***** TEXTO EXTRAÍDO
Terceira questão… [ilegível] …é procurar daí como vai para o lado doutrinário. E ver como eu tiro uma doutrina. De repente o homem dá uma opinião e ou eu contradigo ou eu concordo e dou um princípio e daí então procuro puxar a conversa para o lado da doutrina, o que supõe por sua vez um certo tirocínio. Mas a questão é que sem um certo tirocínio não se aprende nada. Quer dizer, os senhores poderão me dizer: é dificílimo. É como um jogo de xadrez, aprendendo o movimento das pedras. Alguém olha e diz: eu nunca vou aprender isso. Então meu caro você já entra aqui achando que nunca vai aprender então não aprenda. Eu pressupondo que uma pessoa diga: o que foi patrimônio da humanidade durante séculos eu posso aprender. E aqui muito resumidamente estaria a escolha do tema, e estaria depois a arte de conduzir a conversa para esse tema, muito esquematicamente. Então o que disse o que fica até certo ponto entendido aí.
Você vê por onde é que corre. Está tão, tão resumido que eu me pergunto se isto tem utilidade. É quase uma experiência. Vocês quase me deveriam dizer o contrário. O que seria preciso para que isto tivesse utilidade.
[Perguntam qual é a segunda etapa.]
A primeira etapa é pegar uma conversa qualquer, é entabolar uma primeira interlocução chegar a uma que tenha certo fogo, a segunda etapa é desta primeira interlocução chegar a uma que tenha certo fogo e que se mantenha, terceira etapa é tirar daí algo que é do interesse da gente, então num sentido mais alto, mais doutrinário, enfim, aquilo que é possível.
[Leo pergunta se o interlocutor percebendo que o assunto está forçado até que ponto convém ir nesta hora]
Quando a gente tem bastante tirocínio o outro nunca deve perceber que a gente está achando cacete o assunto que está se tratando. A gente deve sempre, ele pode achar que a gente está com interesse maior ou menor, mas que aquilo seja forçado não pode nunca. É uma coisa que com a prática não pode acontecer nunca.
(Martim Afonso: Até que ponto quem inicia a conversa deve forçar a nota para ele, que deu início ao assunto não adquirir defeitos nessa linha e… [ilegível] …)
**********
***** DADOS FORNECIDOS
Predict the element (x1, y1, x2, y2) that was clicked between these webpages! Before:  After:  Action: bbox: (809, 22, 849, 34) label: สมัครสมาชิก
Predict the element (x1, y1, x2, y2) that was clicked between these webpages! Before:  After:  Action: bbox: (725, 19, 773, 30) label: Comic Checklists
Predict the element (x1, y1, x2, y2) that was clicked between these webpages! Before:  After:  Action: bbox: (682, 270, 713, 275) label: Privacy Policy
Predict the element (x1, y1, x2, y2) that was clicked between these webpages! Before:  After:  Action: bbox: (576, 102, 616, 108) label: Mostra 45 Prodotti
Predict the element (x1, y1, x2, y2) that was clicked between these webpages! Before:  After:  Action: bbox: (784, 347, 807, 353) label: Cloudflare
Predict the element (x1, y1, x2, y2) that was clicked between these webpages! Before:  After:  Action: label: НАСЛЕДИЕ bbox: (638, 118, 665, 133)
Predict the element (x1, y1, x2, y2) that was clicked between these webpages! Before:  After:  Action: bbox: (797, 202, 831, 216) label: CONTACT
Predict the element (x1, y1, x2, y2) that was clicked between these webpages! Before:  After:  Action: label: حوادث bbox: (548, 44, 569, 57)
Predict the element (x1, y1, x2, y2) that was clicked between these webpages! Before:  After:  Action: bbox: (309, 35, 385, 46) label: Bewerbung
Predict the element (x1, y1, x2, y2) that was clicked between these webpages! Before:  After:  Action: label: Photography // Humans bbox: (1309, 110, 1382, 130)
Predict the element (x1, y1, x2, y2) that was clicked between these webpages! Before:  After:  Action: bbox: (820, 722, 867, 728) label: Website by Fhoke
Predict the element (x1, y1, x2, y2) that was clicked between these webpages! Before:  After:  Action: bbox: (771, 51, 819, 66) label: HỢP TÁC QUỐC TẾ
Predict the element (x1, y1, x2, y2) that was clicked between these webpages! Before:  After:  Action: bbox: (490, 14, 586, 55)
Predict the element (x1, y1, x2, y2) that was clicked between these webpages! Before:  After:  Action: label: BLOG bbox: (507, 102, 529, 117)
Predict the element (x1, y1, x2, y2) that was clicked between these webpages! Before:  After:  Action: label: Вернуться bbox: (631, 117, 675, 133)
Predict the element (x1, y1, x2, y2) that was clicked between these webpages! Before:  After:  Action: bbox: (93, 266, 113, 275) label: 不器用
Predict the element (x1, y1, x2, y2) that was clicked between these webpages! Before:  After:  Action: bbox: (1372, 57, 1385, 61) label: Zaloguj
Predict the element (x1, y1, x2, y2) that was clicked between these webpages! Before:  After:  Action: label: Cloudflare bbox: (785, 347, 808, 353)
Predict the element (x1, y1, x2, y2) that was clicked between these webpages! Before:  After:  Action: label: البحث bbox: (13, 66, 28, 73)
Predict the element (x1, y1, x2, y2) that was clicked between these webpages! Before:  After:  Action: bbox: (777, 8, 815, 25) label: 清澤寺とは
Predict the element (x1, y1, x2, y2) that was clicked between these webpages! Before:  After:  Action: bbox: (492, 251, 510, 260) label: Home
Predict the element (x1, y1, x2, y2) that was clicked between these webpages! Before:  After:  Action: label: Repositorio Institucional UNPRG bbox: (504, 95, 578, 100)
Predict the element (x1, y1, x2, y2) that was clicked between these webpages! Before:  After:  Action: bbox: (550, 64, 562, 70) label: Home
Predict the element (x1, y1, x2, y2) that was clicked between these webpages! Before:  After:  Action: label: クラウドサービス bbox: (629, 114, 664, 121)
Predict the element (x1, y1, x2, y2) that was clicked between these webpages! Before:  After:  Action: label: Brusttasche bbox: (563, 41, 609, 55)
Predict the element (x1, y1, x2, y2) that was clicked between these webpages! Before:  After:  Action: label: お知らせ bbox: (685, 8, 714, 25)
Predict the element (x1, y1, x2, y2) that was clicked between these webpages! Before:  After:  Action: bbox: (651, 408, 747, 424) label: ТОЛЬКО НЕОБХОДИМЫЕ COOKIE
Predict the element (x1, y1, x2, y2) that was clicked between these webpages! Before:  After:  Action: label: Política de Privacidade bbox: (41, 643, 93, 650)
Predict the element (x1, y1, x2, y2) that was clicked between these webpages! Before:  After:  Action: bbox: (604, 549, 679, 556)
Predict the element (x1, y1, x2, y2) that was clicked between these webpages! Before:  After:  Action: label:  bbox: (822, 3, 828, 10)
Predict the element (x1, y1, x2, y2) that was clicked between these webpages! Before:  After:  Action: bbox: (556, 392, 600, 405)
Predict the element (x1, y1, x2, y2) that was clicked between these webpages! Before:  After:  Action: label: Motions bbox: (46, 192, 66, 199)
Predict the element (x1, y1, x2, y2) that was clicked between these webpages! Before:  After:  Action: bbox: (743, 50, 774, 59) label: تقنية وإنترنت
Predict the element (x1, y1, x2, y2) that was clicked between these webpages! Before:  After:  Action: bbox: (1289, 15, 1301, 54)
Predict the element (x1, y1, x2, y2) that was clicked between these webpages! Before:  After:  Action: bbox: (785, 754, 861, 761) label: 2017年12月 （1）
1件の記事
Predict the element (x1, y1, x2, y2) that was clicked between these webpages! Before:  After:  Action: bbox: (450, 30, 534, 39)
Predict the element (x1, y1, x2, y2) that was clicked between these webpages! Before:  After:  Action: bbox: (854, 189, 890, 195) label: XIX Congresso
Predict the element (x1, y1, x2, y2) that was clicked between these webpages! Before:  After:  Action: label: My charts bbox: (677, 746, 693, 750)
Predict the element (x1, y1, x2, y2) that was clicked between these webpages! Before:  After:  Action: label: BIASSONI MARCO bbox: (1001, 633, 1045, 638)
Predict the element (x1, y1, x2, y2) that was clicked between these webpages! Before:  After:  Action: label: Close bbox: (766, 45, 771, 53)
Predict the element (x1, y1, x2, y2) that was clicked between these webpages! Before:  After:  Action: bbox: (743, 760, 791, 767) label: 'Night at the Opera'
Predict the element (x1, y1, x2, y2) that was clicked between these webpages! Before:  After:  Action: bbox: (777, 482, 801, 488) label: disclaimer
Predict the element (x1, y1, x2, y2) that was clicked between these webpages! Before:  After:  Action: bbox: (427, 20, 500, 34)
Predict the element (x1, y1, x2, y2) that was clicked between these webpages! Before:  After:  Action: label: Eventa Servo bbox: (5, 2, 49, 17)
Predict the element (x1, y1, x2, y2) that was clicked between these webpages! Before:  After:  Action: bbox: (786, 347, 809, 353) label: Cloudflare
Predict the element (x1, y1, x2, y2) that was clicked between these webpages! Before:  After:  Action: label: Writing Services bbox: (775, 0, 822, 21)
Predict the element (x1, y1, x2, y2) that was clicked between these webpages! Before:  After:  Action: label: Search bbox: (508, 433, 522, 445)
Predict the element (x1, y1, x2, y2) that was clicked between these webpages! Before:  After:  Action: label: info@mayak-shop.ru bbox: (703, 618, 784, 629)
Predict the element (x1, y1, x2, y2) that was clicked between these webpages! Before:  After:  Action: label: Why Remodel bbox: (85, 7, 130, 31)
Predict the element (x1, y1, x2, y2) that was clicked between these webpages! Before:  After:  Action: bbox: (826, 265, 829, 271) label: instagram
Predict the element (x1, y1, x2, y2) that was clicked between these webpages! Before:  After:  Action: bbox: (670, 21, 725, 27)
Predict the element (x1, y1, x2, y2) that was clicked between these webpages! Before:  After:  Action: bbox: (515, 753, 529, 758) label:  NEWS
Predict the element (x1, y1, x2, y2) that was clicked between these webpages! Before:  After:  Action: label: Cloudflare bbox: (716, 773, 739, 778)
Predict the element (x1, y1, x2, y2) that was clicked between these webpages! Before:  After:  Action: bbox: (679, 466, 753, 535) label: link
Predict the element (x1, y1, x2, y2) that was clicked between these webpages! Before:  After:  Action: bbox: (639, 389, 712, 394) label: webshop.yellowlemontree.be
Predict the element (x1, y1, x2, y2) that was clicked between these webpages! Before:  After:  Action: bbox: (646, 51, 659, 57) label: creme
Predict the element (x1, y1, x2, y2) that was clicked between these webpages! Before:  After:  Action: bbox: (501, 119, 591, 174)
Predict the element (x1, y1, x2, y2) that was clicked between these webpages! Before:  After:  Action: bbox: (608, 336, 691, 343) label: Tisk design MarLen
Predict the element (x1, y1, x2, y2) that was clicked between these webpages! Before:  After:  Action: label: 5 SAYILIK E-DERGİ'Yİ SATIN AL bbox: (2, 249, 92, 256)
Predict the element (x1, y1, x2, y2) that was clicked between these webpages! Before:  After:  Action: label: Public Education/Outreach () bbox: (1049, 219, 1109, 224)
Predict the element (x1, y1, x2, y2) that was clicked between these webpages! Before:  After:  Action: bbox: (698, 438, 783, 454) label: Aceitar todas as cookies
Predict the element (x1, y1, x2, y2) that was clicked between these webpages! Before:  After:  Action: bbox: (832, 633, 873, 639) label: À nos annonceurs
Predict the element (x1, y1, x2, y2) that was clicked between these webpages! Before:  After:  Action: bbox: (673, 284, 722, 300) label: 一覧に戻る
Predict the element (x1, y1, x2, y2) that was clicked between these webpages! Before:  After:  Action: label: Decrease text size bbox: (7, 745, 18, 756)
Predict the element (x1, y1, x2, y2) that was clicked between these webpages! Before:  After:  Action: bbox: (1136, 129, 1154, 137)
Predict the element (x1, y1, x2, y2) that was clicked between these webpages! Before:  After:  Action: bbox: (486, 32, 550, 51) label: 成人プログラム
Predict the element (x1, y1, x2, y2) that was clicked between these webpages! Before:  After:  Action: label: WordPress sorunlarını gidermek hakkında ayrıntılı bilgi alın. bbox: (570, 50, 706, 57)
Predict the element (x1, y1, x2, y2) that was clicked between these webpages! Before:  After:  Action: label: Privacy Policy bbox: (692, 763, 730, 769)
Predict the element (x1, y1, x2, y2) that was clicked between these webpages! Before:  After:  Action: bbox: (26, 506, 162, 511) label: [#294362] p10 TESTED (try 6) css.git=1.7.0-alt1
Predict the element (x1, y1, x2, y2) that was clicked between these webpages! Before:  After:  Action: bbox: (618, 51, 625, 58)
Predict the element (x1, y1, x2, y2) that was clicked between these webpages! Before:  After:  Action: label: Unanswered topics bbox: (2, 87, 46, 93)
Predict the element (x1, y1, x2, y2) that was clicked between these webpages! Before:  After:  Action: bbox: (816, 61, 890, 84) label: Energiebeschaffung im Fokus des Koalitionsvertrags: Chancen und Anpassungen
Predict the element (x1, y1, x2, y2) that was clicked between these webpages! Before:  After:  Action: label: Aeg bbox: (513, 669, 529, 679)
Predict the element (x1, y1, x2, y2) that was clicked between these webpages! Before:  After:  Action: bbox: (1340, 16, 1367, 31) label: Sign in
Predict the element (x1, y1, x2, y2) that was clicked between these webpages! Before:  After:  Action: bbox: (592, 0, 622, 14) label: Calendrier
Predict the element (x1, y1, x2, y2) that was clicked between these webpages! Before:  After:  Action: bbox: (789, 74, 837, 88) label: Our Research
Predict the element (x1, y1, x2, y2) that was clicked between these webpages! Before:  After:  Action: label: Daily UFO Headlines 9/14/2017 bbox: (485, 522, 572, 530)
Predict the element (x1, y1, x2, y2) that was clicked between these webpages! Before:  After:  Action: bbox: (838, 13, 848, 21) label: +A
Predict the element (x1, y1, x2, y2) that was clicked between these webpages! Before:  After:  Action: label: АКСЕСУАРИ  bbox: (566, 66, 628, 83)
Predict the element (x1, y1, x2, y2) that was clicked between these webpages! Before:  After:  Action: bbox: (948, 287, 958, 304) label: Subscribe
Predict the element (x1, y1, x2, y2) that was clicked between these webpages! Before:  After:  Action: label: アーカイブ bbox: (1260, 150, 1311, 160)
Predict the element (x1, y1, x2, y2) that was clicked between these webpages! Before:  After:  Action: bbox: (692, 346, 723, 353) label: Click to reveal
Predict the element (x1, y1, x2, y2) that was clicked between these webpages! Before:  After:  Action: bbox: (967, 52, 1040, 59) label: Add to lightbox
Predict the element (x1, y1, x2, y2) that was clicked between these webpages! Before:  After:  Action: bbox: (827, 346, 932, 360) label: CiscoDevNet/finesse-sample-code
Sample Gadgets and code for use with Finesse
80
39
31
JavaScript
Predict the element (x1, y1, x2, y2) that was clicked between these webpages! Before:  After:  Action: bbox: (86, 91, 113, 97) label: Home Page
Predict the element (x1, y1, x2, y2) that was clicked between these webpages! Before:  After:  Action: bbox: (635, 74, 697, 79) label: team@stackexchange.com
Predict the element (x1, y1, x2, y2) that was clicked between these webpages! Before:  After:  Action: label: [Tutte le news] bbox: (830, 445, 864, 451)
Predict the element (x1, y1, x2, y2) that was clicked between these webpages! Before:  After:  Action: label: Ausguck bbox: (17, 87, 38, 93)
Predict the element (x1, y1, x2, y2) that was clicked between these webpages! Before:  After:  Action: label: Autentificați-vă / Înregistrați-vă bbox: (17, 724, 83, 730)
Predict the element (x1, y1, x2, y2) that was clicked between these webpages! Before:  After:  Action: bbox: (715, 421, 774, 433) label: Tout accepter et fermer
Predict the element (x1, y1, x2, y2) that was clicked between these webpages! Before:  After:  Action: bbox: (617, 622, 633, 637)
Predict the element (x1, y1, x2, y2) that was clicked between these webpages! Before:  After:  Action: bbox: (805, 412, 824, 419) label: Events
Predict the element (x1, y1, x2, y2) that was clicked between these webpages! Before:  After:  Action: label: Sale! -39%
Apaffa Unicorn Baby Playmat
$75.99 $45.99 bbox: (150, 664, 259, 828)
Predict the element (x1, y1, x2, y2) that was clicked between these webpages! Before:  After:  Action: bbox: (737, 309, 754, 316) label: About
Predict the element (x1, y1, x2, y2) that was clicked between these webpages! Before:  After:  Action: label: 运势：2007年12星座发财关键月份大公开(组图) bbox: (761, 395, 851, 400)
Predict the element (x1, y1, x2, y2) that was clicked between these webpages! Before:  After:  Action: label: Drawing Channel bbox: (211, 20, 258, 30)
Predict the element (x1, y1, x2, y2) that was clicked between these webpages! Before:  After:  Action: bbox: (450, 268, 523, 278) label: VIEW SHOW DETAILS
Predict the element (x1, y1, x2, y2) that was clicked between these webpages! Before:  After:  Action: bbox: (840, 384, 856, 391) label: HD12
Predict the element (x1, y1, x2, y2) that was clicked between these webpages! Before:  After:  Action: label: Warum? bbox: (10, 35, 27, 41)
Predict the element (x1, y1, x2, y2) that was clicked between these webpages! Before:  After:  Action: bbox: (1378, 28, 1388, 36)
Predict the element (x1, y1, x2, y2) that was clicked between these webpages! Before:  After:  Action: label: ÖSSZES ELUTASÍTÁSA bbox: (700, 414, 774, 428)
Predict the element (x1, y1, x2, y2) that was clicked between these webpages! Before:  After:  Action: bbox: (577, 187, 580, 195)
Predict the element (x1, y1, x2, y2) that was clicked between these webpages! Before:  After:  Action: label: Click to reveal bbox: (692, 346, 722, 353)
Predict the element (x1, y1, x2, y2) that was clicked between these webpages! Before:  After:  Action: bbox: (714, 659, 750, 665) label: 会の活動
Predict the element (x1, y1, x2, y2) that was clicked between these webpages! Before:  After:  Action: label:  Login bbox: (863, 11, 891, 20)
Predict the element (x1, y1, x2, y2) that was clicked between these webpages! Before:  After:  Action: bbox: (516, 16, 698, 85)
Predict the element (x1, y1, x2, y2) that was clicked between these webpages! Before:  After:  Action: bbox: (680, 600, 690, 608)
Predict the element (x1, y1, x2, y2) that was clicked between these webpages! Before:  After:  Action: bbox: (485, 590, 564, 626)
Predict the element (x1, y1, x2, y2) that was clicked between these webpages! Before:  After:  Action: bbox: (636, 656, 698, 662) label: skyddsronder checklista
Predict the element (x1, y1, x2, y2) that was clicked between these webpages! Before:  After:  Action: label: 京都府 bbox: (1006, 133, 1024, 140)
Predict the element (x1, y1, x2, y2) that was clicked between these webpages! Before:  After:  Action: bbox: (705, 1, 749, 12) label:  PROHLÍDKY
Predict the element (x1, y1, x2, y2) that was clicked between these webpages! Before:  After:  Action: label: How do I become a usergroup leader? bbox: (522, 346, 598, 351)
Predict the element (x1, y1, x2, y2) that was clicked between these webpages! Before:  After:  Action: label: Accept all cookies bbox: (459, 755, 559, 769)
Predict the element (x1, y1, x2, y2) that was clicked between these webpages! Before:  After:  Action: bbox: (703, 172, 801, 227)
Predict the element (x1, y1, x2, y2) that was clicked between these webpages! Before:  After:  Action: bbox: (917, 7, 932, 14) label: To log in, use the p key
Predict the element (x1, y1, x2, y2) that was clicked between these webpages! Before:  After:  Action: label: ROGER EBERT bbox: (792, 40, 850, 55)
**********
OBJETIVOS>
[A] Resuma em forma de lista o parágrafo do texto extraído que começa com "Quando a gente tem bastante tirocínio", preservando seus fatos principais.
[B] Nas entradas, troque "webpages" por "sites" da linha que contém "622, 633, 637)" até a linha que contém "665) label: 会の活動", e reproduza somente essas linhas com todo o resto inalterado.

RESPOSTAS POR TAREFA>
[A]
- Com bastante tirocínio, o outro nunca deve perceber que a gente está achando cacete o assunto tratado.
- Ele pode achar que o interesse da gente é maior ou menor, mas nunca que a conversa é forçada.
- Com a prática, isso não pode acontecer nunca.

[B]
Predict the element (x1, y1, x2, y2) that was clicked between these sites! Before:  After:  Action: bbox: (617, 622, 633, 637)
Predict the element (x1, y1, x2, y2) that was clicked between these sites! Before:  After:  Action: bbox: (805, 412, 824, 419) label: Events
Predict the element (x1, y1, x2, y2) that was clicked between these sites! Before:  After:  Action: label: Sale! -39%
Apaffa Unicorn Baby Playmat
$75.99 $45.99 bbox: (150, 664, 259, 828)
Predict the element (x1, y1, x2, y2) that was clicked between these sites! Before:  After:  Action: bbox: (737, 309, 754, 316) label: About
Predict the element (x1, y1, x2, y2) that was clicked between these sites! Before:  After:  Action: label: 运势：2007年12星座发财关键月份大公开(组图) bbox: (761, 395, 851, 400)
Predict the element (x1, y1, x2, y2) that was clicked between these sites! Before:  After:  Action: label: Drawing Channel bbox: (211, 20, 258, 30)
Predict the element (x1, y1, x2, y2) that was clicked between these sites! Before:  After:  Action: bbox: (450, 268, 523, 278) label: VIEW SHOW DETAILS
Predict the element (x1, y1, x2, y2) that was clicked between these sites! Before:  After:  Action: bbox: (840, 384, 856, 391) label: HD12
Predict the element (x1, y1, x2, y2) that was clicked between these sites! Before:  After:  Action: label: Warum? bbox: (10, 35, 27, 41)
Predict the element (x1, y1, x2, y2) that was clicked between these sites! Before:  After:  Action: bbox: (1378, 28, 1388, 36)
Predict the element (x1, y1, x2, y2) that was clicked between these sites! Before:  After:  Action: label: ÖSSZES ELUTASÍTÁSA bbox: (700, 414, 774, 428)
Predict the element (x1, y1, x2, y2) that was clicked between these sites! Before:  After:  Action: bbox: (577, 187, 580, 195)
Predict the element (x1, y1, x2, y2) that was clicked between these sites! Before:  After:  Action: label: Click to reveal bbox: (692, 346, 722, 353)
Predict the element (x1, y1, x2, y2) that was clicked between these sites! Before:  After:  Action: bbox: (714, 659, 750, 665) label: 会の活動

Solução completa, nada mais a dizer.